12-weeks, Multicentre, Randomized, Double-blind, Placebo-controlled, Exploratory, Pilot Study to Evaluate the Safety and Efficacy of Safinamide 200 mg OD, as add-on Therapy, in Patients With Possible or Probable Parkinsonian Variant of MSA
Overview
- Phase
- Phase 2
- Intervention
- Safinamide Methanesulfonate
- Conditions
- Multiple System Atrophy
- Sponsor
- Zambon SpA
- Enrollment
- 49
- Locations
- 19
- Primary Endpoint
- TEAEs (Treatment Emergent Adverse Events) and SAEs (Serious Adverse Events)
- Status
- Completed
- Last Updated
- 4 years ago
Overview
Brief Summary
The study is a placebo controlled study, with two parallel arms, in which participants will be randomly assigned in a 2:1 ratio to receive either active (200 mg safinamide) or placebo in a double blind manner. Study population is patients diagnosed, with possible or probable parkinsonian variant of Multiple System Atrophy who are on a stable treatment of levodopa
Detailed Description
The overall design is a parallel group, placebo controlled, double blind study. The target population are participants diagnosed with possible or probable parkinsonian variant of Multiple System Atrophy who are on stable doses of levodopa. Trial participation will be up to a maximum duration of 14 weeks and will comprise a screening period (up to 2 weeks), a 2-week run in period during which subjects will receive 1 tablet (either 100 mg safinamide or matching placebo), followed by a 10-week period, during which study participants will take 2 tablets of study medication (200 mg safinamide or placebo) once daily, taken in the morning in addition to their morning levodopa dose. A telephone follow-up call will be performed 2 weeks after the end of treatment.
Investigators
Eligibility Criteria
Inclusion Criteria
- •Participant must be 30 to 80 years of age inclusive, at the time of signing the informed consent;
- •Participants who are diagnosed (with MRI confirmation) with possible or probable parkinsonian variant of Multiple System Atrophy less than 2 years ago;
- •Participants with an anticipated survival of at least 3 years in the opinion of the investigator;
- •Female not pregnant, not breastfeeding, and at least one of the following conditions applies:
- •Not a woman of childbearing potential OR
- •A woman of childbearing potential who agrees to follow the contraceptive guidance during the treatment period and for at least 30 days after the last dose of study intervention;
- •Capable of giving signed informed consent
Exclusion Criteria
- •History of neurosurgical procedure, including stereotactic surgery;
- •History of Deep Brain Stimulation (DBS);
- •History of bipolar disorder, severe depression, schizophrenia or other psychotic disorder;
- •History of drug and/or alcohol abuse within 12 months prior to screening as defined by the current edition of the Diagnostic and Statistical Manual of Mental Disorders;
- •History of dementia (DSM-V criteria);
- •Ophthalmologic history including any of the following conditions: albinism, uveitis, retinitis pigmentosa, retinal degeneration, active retinopathy, severe progressive diabetic retinopathy, inherited retinopathy or family history of hereditary retinal disease;
- •Active hepatitis B or C;
- •History of human immunodeficiency virus (HIV) infection;
- •Subjects not able to swallow oral medications;
- •Subjects with severe orthostatic symptoms;
Arms & Interventions
Active
Safinamide methanesulfonate film-coated tablets once daily
Intervention: Safinamide Methanesulfonate
Placebo
Safinamide Methanesulfonate matching placebo film-coated tablets once daily
Intervention: Safinamide Methanesulfonate matching placebo
Outcomes
Primary Outcomes
TEAEs (Treatment Emergent Adverse Events) and SAEs (Serious Adverse Events)
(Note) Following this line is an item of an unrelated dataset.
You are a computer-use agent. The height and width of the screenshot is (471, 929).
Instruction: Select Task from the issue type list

Time Frame: Throughout the study, from baseline (and at each interim visit) to telephone follow-up visit at 14 week.
While evaluating safety and tolerability of safinamide, 200 mg od, compared with placebo, severity of TEAEs, their relationship to study drug, their seriousness and their consequences were assessed. TEAEs were defined as adverse events (AEs) that started after the first dose of study drug.
Secondary Outcomes
- Change From Baseline to Week 12 in Unified Multiple System Atrophy Rating Scale (UMSARS), Part II (PP Population)(From baseline to week 12)
- Change From Baseline to Week 12 in Montreal Cognitive Assessment (MoCA) Scale(From baseline to week 12)
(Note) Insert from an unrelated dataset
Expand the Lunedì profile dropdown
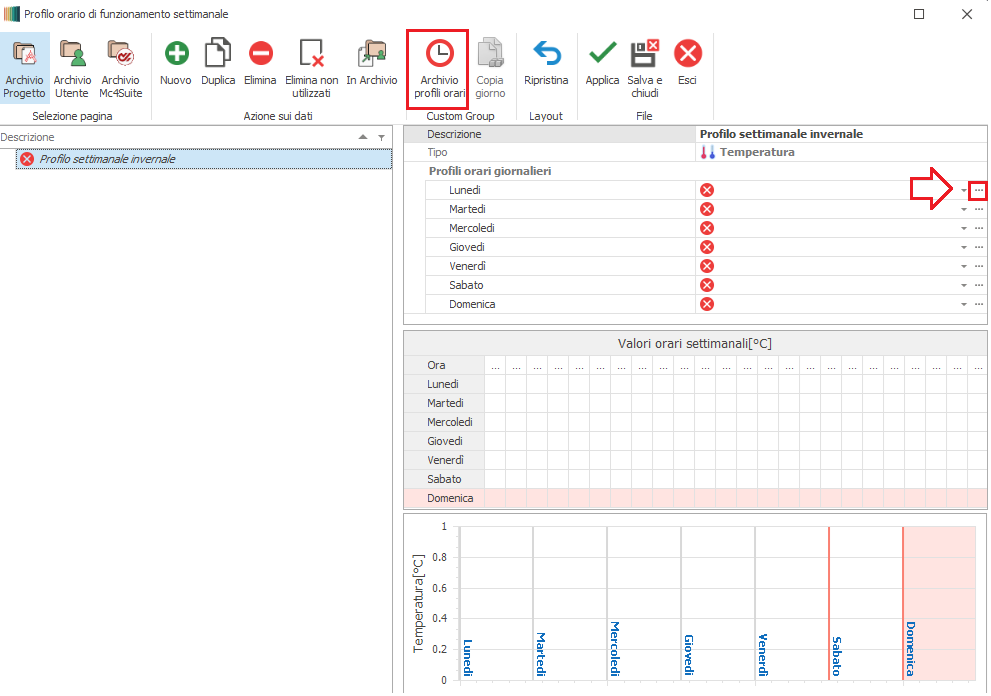The image size is (991, 696). pyautogui.click(x=964, y=190)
- Change From Baseline to Week 12 in the Goniometric Measurement for Anterior Displacement(From baseline to week 12)
- Change From Baseline to Week 12 in the Goniometric Measurement for Lateral Displacement(From baseline to week 12)
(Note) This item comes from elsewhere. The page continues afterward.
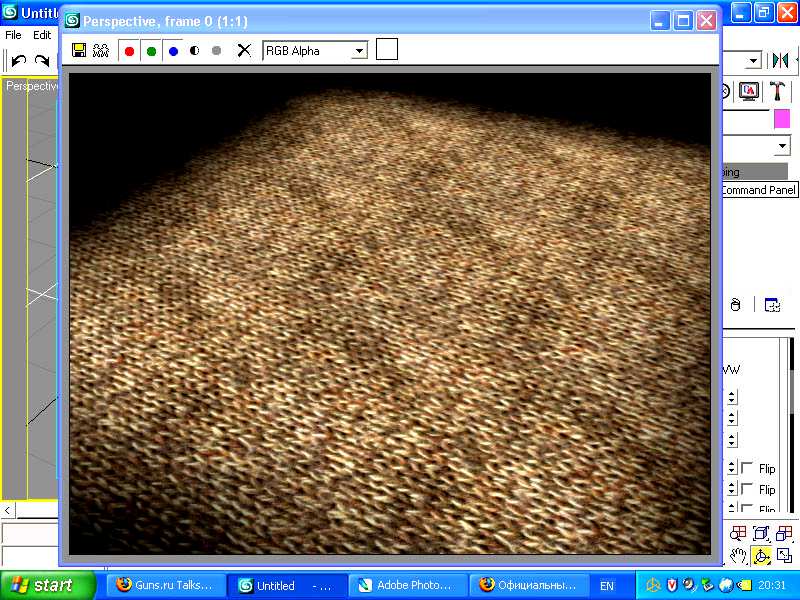
Task: Toggle the red channel display
Action: click(x=129, y=50)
- Change From Baseline to Week 12 in Unified Multiple System Atrophy Rating Scale (UMSARS), Part II (ITT Population)(From baseline to week 12)
- Change From Baseline to Week 12 in Multiple System Atrophy Health-Related Quality of Life (MSA-QoL) Scale(From baseline to week 12)
- Change From Baseline to Week 12 in Unified Dystonia Rating Scale (UDRS)(From baseline to week 12)